→ About this task: Go through the material below and return each line with the string "agent" in it.

→ Records:
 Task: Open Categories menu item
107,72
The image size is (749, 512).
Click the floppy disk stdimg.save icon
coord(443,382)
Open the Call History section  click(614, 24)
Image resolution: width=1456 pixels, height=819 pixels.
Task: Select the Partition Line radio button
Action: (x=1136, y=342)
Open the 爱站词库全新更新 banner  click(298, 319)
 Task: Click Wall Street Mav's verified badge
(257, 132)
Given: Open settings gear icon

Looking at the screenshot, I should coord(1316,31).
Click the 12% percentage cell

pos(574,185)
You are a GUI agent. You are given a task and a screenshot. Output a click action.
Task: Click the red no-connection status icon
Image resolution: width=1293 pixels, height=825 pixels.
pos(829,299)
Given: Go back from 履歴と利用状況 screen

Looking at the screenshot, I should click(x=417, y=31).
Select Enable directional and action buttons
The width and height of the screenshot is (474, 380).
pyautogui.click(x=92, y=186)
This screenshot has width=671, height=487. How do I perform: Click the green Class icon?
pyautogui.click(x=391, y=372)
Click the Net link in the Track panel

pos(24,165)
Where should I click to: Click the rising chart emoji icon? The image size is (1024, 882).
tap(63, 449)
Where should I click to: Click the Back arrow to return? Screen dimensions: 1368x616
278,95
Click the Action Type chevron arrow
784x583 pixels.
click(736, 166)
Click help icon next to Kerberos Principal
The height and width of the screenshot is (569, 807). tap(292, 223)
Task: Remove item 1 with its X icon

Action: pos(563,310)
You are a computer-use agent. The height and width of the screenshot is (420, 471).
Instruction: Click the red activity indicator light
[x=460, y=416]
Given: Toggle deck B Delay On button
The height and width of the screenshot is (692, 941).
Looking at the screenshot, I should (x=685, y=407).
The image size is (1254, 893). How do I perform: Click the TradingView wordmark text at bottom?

→ Response for this exercise:
You are a GUI agent. You are given a task and a screenshot. Output a click action.
You are a computer-use agent. The height and width of the screenshot is (420, 471).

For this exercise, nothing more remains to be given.